Exactly the lines from the line containing "Navigate to Home breadcrumb" through the final line of the entries below must be returned, and only those, without pictures.

> Stored data entries
---

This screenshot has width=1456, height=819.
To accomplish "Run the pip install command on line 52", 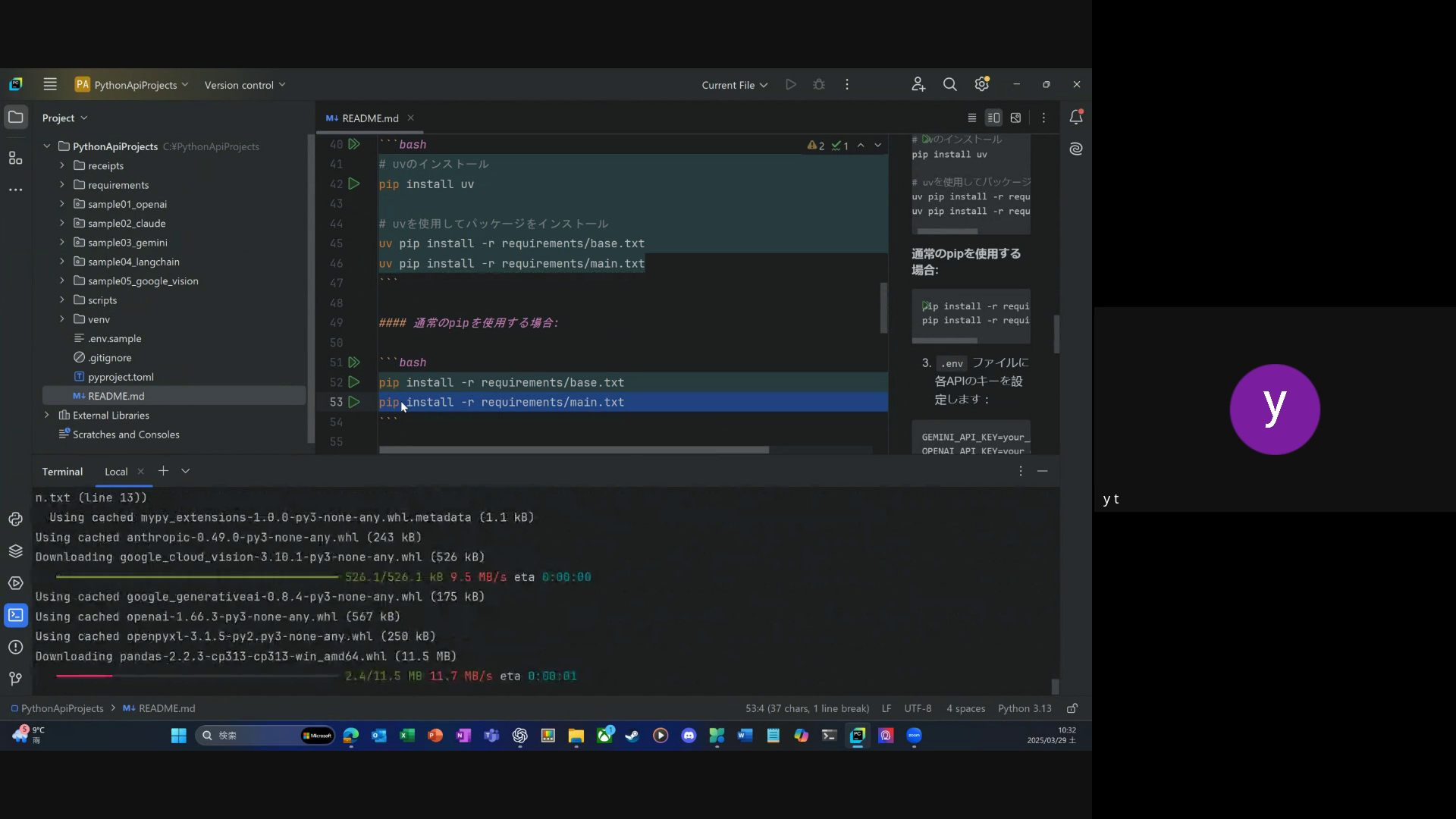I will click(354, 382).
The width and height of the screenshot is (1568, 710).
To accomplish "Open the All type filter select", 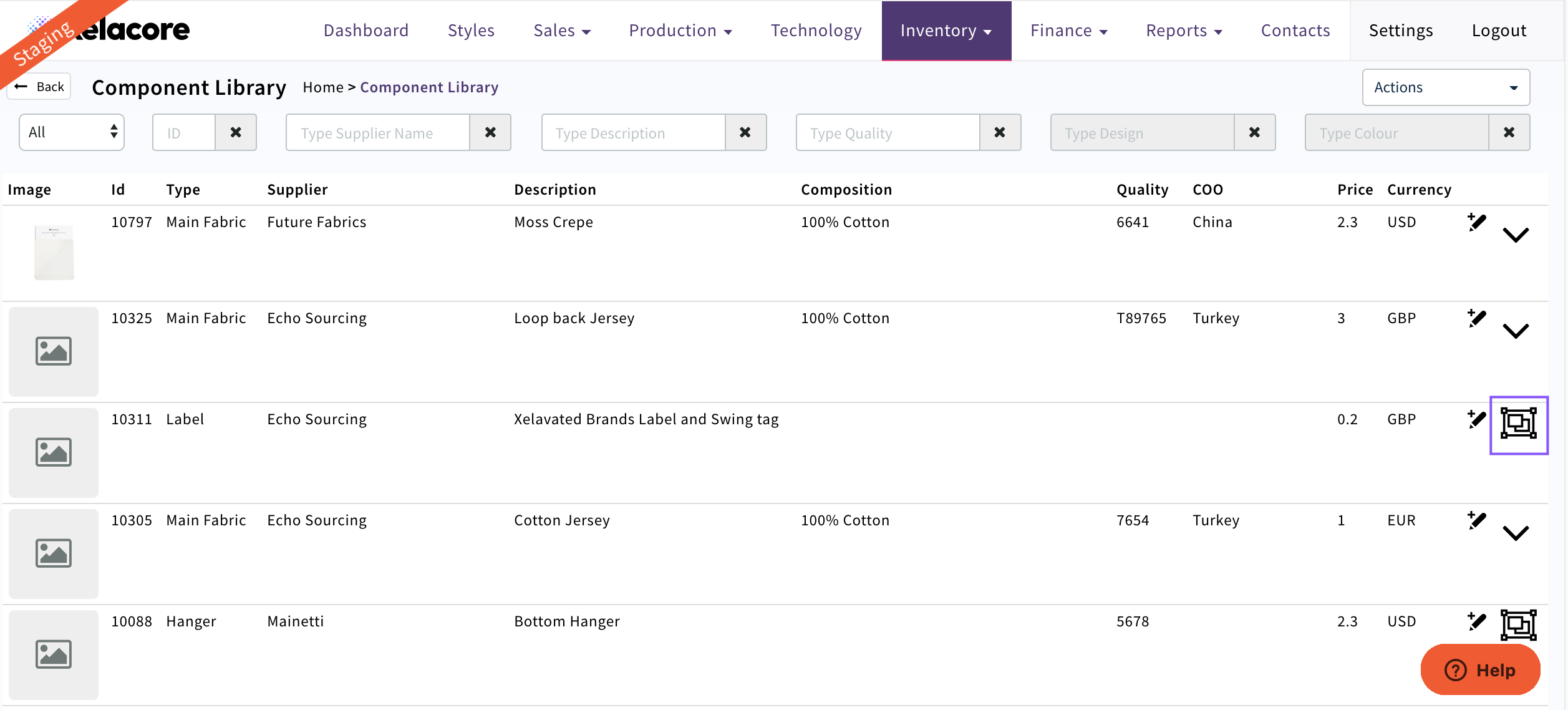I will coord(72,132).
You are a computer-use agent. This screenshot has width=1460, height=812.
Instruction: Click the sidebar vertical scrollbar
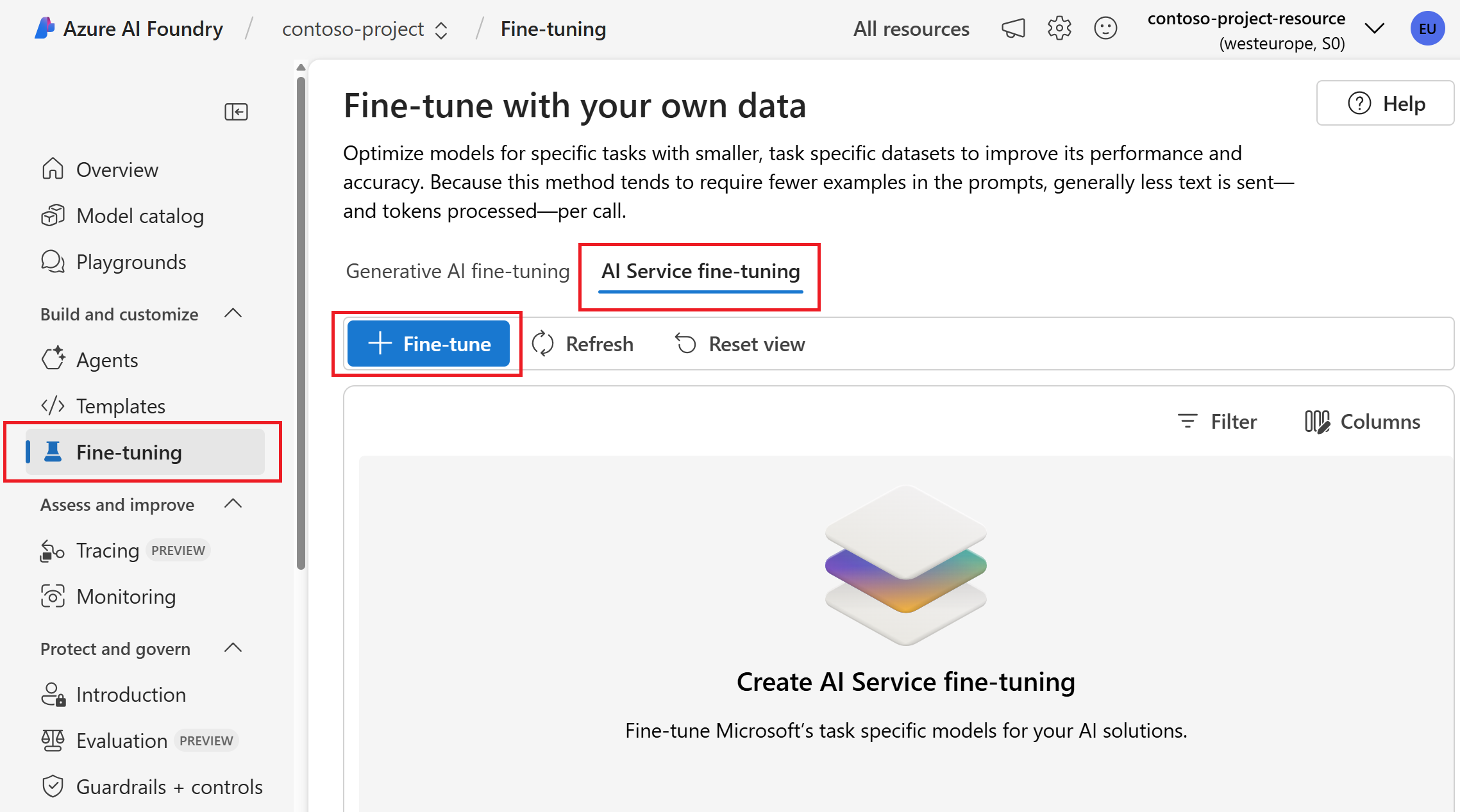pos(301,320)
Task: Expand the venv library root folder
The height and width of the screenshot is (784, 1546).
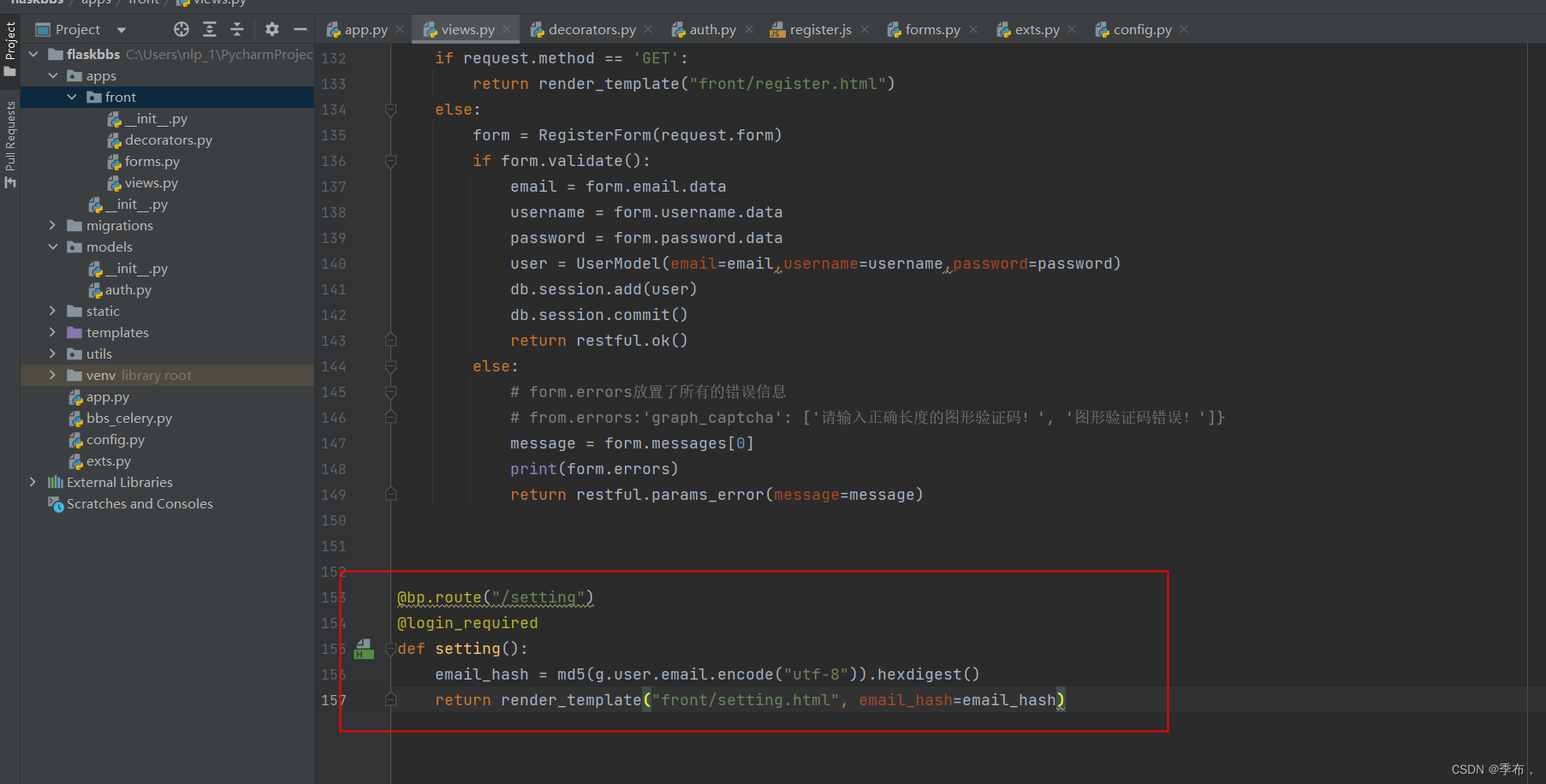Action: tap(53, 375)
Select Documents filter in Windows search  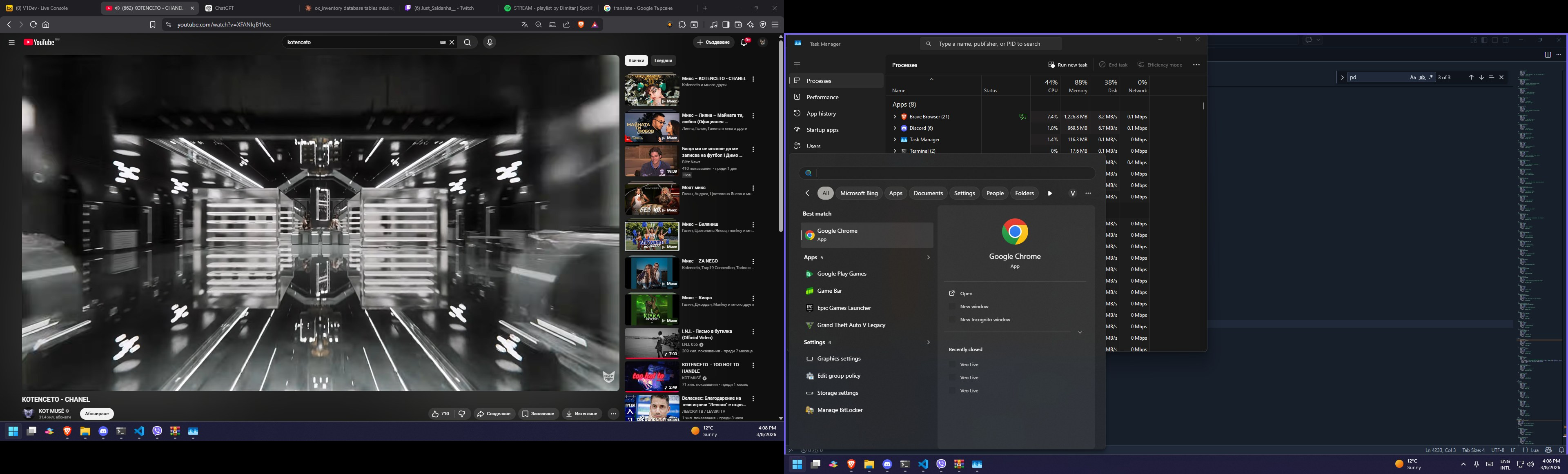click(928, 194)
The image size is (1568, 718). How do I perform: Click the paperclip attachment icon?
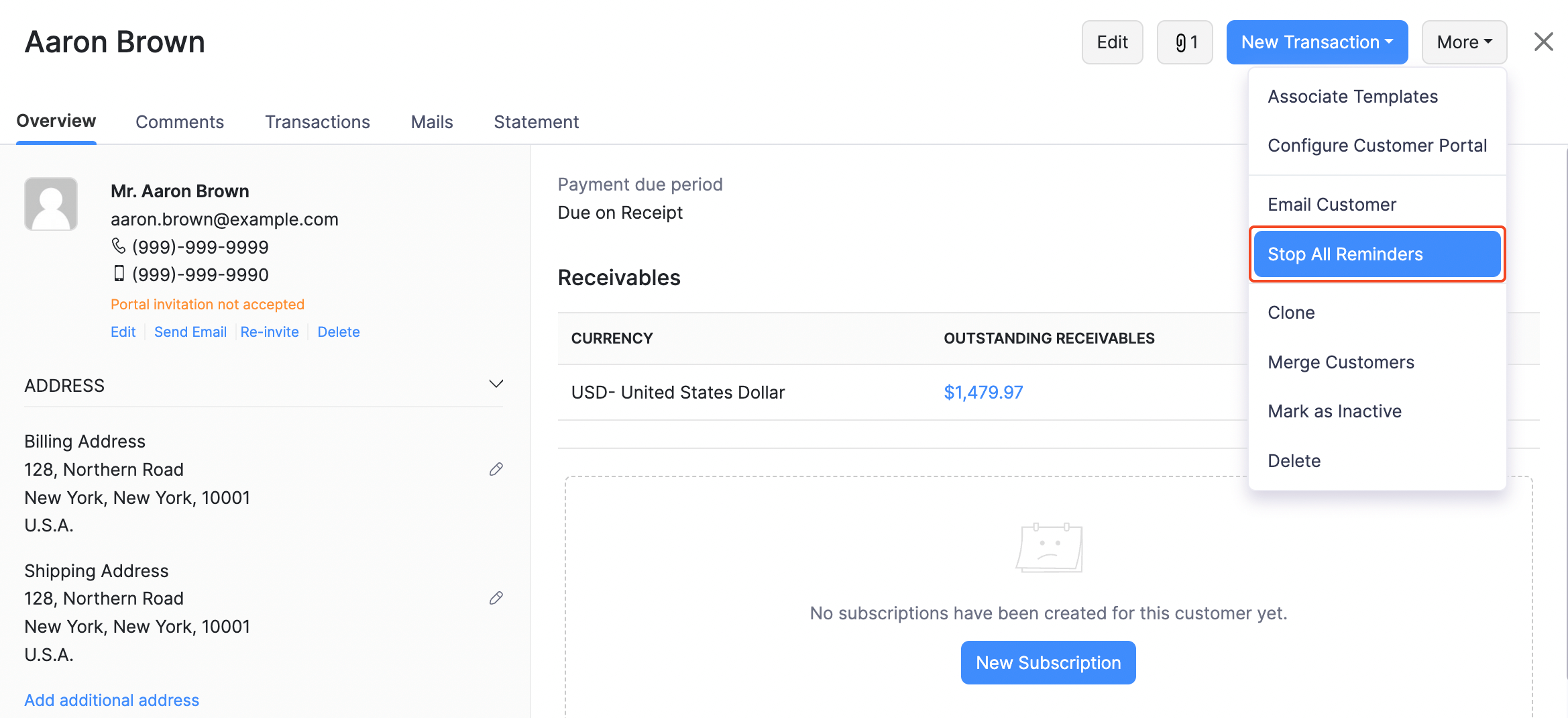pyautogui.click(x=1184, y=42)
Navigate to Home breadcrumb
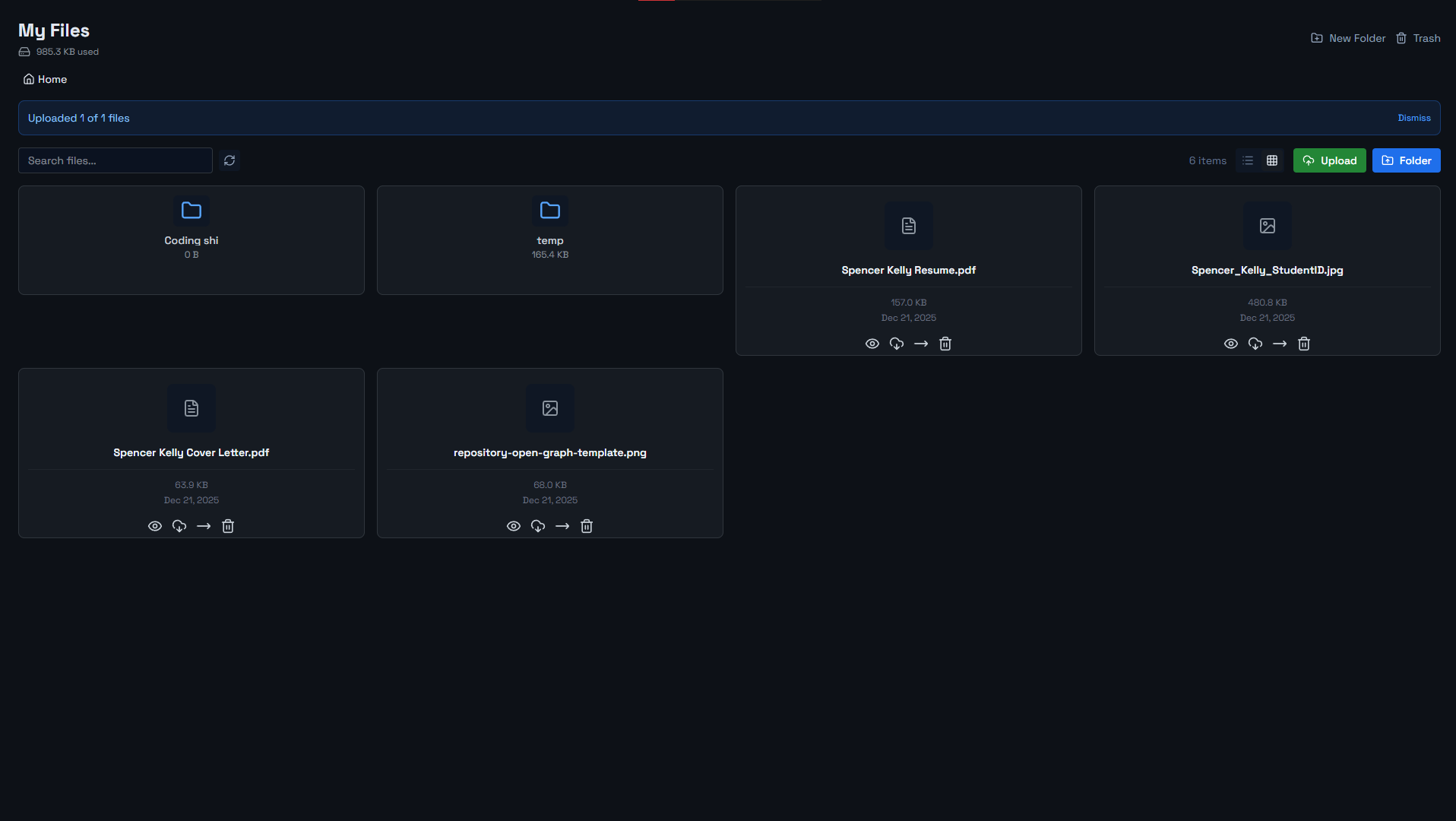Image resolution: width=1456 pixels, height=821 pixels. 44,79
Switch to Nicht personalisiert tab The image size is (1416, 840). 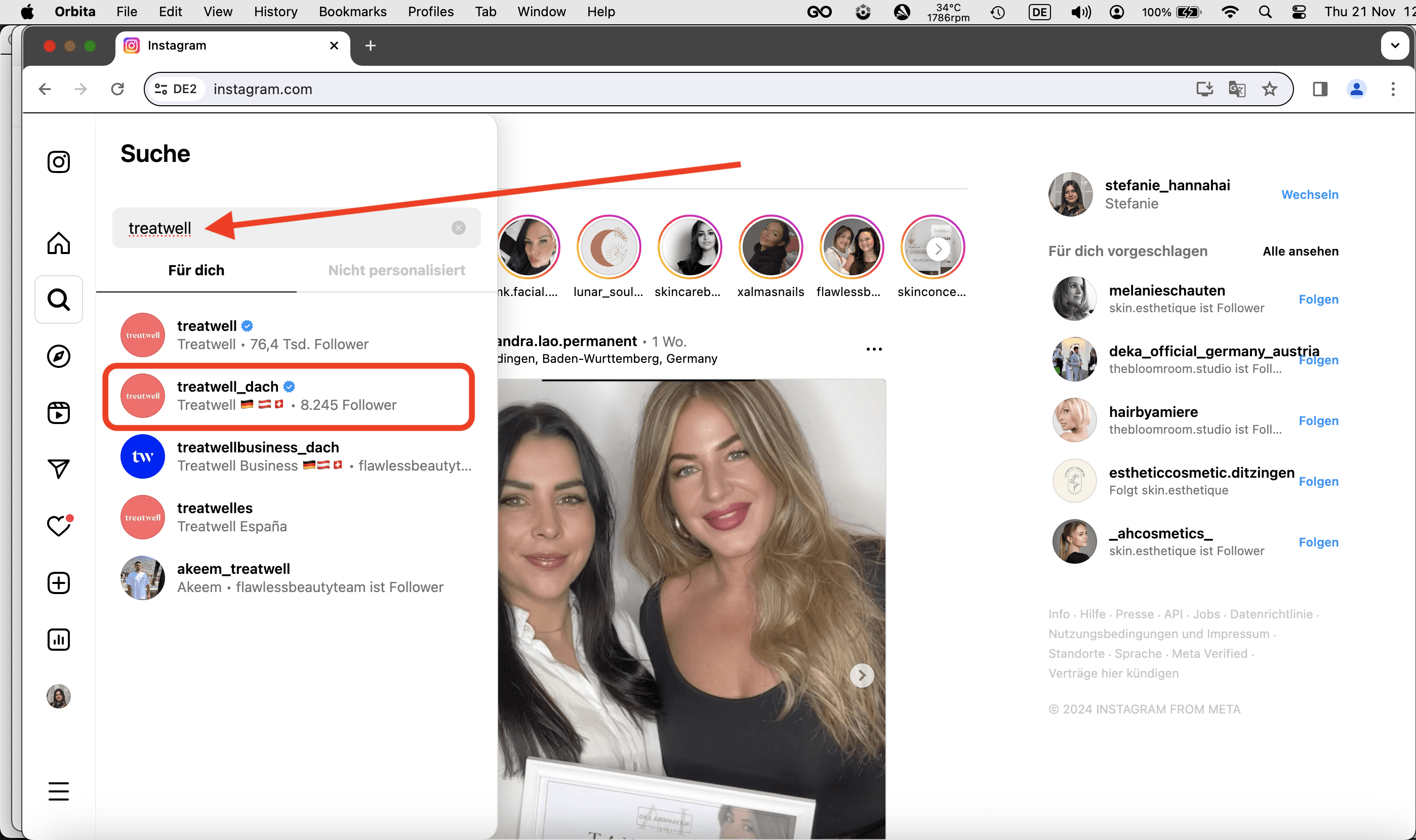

---

> RESULT OF THIS TASK
Navigate to Home breadcrumb
Image resolution: width=1456 pixels, height=821 pixels. 44,79
Switch to Nicht personalisiert tab The image size is (1416, 840). 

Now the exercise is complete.